Historical Figures

Larissa Chepitko, talented director

Soviet director, Larissa Chepitko (1938 – 1979) achieved recognition with her film Ascension . Despite works censored by the Soviet authorities, she established herself as a very talented filmmaker.

A separated family

Larissa Chepitko was born on January 6, 1938 in Artemovsk (now Bakhmout) in Ukraine. She and her parents' two other children are raised by her mother, a teacher; Larissa is only a little girl when her father leaves her family, divorces, then goes into battle when the Second World War breaks out.

Later, Larissa would testify:“My father fought throughout the war. The war is one of my most powerful early memories. I remember the feeling of life turned upside down, the family separated. I remember the hunger and how our mother and we three children were evacuated. The impression of a global calamity certainly left an indelible mark on my childish mind.

Scorching heat

In 1954, Larissa graduated from high school. Barely 16 years old, she moved to Moscow to join the Moscow Film Institute. She studied there for 18 months with the filmmaker Alexandre Dovjenko; a lesson of which she would later say:"Dovzhenko taught us to remain true to ourselves, to trust our feelings, to defend our conceptions. » .

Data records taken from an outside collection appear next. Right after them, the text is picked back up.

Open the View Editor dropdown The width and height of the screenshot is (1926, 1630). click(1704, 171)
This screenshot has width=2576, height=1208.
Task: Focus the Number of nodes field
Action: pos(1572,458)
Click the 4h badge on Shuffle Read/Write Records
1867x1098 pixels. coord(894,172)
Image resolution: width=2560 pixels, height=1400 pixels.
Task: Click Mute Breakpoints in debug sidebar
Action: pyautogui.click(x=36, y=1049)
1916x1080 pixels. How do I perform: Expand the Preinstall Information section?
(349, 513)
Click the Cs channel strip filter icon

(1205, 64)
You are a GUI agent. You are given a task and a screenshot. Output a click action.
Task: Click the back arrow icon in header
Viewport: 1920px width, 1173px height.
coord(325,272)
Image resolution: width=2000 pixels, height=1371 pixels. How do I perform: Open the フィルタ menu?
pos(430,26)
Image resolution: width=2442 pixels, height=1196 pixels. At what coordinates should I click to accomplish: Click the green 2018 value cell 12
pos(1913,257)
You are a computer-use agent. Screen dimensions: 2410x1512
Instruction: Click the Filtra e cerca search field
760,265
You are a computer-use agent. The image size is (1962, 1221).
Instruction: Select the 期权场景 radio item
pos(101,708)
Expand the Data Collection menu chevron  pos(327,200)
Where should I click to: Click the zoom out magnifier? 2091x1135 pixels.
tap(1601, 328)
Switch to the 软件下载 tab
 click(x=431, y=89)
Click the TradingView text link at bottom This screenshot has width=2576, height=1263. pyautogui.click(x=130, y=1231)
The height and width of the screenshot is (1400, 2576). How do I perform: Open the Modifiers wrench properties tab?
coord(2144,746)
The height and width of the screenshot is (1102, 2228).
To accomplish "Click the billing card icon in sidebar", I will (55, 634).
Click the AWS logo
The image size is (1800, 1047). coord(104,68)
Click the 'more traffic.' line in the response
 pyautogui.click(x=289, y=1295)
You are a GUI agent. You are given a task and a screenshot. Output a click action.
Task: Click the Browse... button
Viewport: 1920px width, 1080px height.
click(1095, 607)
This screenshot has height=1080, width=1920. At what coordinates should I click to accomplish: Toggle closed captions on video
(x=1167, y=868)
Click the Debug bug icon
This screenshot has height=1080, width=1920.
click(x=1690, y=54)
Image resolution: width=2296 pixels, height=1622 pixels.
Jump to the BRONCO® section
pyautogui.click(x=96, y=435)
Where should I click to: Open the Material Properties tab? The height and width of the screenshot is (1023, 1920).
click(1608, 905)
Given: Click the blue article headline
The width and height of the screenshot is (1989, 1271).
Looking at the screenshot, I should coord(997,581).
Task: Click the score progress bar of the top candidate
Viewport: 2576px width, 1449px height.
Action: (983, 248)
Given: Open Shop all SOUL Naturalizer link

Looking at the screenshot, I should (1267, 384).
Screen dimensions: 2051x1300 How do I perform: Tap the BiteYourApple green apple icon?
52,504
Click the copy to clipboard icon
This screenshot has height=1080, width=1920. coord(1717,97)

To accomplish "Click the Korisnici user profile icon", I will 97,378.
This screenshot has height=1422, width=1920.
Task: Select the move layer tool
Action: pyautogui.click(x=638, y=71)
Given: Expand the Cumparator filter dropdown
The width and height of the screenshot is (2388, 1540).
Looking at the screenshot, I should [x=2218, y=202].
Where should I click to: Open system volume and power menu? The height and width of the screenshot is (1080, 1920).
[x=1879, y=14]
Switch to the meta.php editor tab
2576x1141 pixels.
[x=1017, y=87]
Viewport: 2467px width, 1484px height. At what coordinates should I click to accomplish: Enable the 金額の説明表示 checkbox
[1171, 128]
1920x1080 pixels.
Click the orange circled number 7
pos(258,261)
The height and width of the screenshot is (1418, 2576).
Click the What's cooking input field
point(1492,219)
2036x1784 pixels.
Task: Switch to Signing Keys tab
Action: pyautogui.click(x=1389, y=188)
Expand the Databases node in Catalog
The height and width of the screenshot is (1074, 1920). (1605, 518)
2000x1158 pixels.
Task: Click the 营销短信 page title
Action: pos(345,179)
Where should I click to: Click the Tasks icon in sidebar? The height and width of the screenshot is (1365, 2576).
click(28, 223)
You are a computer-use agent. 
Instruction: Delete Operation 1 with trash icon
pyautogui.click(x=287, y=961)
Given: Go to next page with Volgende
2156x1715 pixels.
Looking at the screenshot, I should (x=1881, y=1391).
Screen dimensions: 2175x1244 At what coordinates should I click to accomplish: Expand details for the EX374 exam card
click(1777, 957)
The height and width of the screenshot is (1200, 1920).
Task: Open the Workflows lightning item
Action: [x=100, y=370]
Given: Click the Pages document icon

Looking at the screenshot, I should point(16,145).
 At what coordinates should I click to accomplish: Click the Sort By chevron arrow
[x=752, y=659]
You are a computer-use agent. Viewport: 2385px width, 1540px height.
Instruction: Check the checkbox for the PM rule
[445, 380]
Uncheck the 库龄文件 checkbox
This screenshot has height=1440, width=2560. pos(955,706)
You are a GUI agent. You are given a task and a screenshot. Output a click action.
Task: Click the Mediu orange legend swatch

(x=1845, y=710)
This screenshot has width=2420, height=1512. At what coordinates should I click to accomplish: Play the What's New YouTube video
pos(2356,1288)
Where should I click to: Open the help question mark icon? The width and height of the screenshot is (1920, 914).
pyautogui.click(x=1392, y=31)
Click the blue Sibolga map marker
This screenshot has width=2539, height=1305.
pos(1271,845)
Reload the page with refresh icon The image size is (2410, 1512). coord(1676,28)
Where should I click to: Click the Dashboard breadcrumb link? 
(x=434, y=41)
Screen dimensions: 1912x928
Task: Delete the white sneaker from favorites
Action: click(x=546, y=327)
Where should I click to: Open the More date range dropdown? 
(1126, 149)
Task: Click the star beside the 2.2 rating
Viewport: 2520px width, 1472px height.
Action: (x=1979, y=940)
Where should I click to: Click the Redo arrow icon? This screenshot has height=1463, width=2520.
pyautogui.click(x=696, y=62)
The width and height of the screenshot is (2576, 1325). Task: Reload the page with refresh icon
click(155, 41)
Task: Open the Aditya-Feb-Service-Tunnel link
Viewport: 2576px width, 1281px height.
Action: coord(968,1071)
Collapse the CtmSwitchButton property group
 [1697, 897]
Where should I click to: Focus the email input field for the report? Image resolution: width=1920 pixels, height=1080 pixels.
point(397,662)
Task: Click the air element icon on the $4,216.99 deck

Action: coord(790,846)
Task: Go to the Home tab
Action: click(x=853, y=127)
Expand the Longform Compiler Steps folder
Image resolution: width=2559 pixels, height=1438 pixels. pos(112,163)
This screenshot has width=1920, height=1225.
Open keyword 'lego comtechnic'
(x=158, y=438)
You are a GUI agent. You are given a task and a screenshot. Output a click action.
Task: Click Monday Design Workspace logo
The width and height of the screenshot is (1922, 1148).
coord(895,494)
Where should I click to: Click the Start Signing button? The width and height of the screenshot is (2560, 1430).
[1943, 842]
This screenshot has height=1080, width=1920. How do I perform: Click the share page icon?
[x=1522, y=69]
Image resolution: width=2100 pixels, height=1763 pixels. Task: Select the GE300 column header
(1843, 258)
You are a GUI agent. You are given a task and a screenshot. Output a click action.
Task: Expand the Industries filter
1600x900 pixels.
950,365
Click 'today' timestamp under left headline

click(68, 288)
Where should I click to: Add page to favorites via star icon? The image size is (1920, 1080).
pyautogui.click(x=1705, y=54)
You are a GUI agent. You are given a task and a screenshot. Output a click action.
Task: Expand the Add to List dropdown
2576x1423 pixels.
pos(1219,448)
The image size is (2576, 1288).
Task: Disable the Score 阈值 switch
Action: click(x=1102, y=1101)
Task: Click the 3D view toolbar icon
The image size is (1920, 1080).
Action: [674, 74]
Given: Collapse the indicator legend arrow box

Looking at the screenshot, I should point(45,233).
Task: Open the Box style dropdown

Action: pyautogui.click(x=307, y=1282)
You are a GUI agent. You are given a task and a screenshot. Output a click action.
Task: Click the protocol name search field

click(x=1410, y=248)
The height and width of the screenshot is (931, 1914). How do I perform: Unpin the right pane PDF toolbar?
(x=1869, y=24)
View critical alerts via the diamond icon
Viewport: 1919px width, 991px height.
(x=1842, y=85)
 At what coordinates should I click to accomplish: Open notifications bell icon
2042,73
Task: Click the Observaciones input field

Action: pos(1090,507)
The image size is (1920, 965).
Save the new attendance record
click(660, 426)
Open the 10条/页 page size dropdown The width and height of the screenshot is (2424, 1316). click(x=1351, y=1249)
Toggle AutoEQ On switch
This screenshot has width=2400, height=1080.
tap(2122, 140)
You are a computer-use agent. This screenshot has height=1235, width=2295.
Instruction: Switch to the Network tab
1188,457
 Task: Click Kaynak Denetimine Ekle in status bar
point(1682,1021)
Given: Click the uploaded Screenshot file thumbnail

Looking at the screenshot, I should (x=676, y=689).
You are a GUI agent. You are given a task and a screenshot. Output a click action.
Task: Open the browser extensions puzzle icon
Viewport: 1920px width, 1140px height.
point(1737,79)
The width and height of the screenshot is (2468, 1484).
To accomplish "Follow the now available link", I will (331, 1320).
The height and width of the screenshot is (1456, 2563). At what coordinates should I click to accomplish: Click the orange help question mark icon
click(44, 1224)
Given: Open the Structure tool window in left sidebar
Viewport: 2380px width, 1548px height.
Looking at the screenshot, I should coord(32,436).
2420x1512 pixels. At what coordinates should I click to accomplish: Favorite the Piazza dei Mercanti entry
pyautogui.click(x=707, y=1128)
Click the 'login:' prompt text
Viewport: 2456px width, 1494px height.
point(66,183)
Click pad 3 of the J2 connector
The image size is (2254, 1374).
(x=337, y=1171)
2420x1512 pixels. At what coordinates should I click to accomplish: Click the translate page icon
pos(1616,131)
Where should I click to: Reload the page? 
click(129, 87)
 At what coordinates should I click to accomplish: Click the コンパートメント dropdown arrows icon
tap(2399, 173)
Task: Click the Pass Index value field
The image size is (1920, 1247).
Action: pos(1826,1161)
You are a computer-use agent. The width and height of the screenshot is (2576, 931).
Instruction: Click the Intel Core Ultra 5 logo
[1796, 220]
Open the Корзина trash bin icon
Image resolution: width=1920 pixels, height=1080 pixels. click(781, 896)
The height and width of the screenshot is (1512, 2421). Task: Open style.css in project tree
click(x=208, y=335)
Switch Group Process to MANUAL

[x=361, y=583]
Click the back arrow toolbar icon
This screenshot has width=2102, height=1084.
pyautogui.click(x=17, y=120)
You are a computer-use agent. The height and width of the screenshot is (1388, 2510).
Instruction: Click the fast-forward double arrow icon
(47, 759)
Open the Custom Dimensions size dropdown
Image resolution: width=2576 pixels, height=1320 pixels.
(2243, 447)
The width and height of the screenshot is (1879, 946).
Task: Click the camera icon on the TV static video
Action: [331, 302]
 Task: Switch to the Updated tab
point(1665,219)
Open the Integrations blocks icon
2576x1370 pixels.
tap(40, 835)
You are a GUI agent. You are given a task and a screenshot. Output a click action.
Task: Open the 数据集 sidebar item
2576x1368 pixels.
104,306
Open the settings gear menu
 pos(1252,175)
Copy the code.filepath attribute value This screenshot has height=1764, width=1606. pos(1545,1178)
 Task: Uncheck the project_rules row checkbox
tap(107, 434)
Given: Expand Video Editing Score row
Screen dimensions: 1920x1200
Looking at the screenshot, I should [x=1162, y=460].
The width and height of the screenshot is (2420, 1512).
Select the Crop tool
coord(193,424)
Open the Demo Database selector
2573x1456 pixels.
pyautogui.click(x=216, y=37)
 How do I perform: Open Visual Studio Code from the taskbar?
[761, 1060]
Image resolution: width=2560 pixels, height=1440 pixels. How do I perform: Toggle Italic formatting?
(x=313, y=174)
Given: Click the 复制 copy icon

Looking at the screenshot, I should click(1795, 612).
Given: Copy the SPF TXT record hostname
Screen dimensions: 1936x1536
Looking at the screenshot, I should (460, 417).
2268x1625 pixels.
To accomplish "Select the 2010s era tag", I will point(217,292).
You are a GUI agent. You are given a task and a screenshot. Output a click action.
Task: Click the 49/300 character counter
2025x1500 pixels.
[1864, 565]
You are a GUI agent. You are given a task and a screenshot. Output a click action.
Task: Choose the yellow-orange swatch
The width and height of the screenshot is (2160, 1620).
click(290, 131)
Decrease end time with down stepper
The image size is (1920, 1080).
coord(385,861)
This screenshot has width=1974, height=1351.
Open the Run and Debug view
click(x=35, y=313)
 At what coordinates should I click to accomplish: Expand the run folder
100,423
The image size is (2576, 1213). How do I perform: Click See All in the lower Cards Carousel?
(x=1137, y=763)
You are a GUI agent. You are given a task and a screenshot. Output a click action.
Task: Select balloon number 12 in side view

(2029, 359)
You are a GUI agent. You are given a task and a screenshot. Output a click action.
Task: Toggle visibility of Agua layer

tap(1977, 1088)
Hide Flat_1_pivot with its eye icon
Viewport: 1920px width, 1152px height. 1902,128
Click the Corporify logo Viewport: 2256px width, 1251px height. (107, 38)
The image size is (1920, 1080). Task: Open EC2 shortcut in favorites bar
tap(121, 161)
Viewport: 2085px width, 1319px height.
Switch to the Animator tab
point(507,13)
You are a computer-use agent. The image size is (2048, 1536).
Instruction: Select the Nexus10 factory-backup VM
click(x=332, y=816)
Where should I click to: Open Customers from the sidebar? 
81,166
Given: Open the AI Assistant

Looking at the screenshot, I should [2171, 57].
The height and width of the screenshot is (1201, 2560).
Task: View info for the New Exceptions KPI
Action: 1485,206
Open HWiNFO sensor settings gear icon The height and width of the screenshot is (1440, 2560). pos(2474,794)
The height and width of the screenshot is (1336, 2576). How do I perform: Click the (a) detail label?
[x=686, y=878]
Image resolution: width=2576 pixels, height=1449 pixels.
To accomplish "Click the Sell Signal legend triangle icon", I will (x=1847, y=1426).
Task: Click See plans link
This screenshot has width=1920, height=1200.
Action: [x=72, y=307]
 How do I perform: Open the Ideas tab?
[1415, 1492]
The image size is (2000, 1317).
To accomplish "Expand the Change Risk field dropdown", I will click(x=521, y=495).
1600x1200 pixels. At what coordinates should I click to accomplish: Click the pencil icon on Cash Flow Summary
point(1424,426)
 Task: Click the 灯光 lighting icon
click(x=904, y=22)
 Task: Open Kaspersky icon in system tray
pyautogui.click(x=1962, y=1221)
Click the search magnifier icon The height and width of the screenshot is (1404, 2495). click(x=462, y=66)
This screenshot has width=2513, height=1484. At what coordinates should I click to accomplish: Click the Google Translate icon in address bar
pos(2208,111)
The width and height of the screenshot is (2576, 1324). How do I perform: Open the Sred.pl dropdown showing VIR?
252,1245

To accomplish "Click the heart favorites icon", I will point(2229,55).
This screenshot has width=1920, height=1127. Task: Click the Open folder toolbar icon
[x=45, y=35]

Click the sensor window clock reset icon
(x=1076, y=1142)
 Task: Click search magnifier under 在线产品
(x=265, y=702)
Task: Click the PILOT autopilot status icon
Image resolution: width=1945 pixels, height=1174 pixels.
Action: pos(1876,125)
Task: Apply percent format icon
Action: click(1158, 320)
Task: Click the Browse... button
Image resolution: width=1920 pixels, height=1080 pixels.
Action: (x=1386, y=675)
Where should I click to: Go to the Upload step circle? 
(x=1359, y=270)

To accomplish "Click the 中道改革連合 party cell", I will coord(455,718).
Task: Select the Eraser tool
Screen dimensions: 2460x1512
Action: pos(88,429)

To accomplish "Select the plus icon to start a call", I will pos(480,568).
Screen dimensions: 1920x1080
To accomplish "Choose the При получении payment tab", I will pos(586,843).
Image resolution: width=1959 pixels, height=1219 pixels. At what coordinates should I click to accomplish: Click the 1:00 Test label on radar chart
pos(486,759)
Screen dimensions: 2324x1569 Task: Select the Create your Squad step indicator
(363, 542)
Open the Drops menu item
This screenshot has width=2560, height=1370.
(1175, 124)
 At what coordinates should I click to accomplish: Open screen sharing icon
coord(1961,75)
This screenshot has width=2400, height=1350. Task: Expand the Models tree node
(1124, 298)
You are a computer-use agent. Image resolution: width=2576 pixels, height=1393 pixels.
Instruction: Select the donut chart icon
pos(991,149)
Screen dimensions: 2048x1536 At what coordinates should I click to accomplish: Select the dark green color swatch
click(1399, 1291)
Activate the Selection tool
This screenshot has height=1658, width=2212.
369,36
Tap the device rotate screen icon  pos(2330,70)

Larissa then studied at the Higher State Cinematographic Institute in Moscow, a few years before the Kyrgyz filmmaker Dinara Assanova who also trained there. In 1963, she graduated with her first feature, Scorching Heat (Znoi ), filmed at Kyrgyzfilm studios. The film is inspired by the short story The Eye of the Camel, written by the Soviet writer Chinguiz Aïtmatov. Kemel, a young graduate, leaves to cultivate land in the isolated steppes of Central Asia. Her first film already tackles themes related to loneliness and isolation, like those that the filmmaker experienced in childhood. The work has won several awards at festivals.

During the editing of her film, Larissa is assisted by another student of the school, filmmaker Elem Klimov. They married the same year and had a son, Anton, ten years later.

Censored by the authorities

In The Wings , his second film released in 1966, Larissa is interested in Soviet airwomen engaged in the Red Army during the Second World War. The main character, Nadezhda Petroukhina, is a decorated former airwoman, struggling to return to civilian life, to communicate with her daughter and her contemporaries, and to reconcile her past with her present. At the time, the film aroused controversy by showing a daughter in conflict with her mother, and a lost soul war heroine.

In 1967, she shot the second part of a series produced by three filmmakers, The Beginning of an Unknown Century , as part of the fiftieth anniversary of the Revolution; its component, The Land of Electricity , shows the difficulties of a young engineer who tries to bring electricity to a poor rural village. Deeming her vision of the Revolution too negative, the authorities banned Larissa's film. It will not be screened until twenty years later, years after the filmmaker's death.

In 1971, his only color film You and me focuses on the fates of two surgeons, one of whom leaves everything to settle in Siberia. A critic of consumerism, he received a favorable reception at the Venice International Film Festival.

The Ascension

His latest film, The Ascension (1977), earned him recognition. Adapted from a novel by Vassil Bykov, the work takes place during the Second World War and explores the fate of two Soviet partisans who fell into the hands of the Germans and must face their fate. According to Larissa, her film "is a spiritual journey towards humanity, towards the future of the human being that is hidden in these two characters" . The work won a Golden Bear at the 1977 Berlinale, and earned its author an invitation to serve on the jury for the following edition. Larissa is emerging as one of the most promising filmmakers of her generation.

She will not have the opportunity to produce a new masterpiece. In 1979, when she was scouting filming locations for an adaptation of the novel Les Adieux à Matiora by Valentin Raspoutine, Larissa Chepitko dies in a car accident at the age of 41. It is her husband Elem who will finish the film; the following year, he directed Larissa, a brief biography of his wife, a very talented but little-known filmmaker.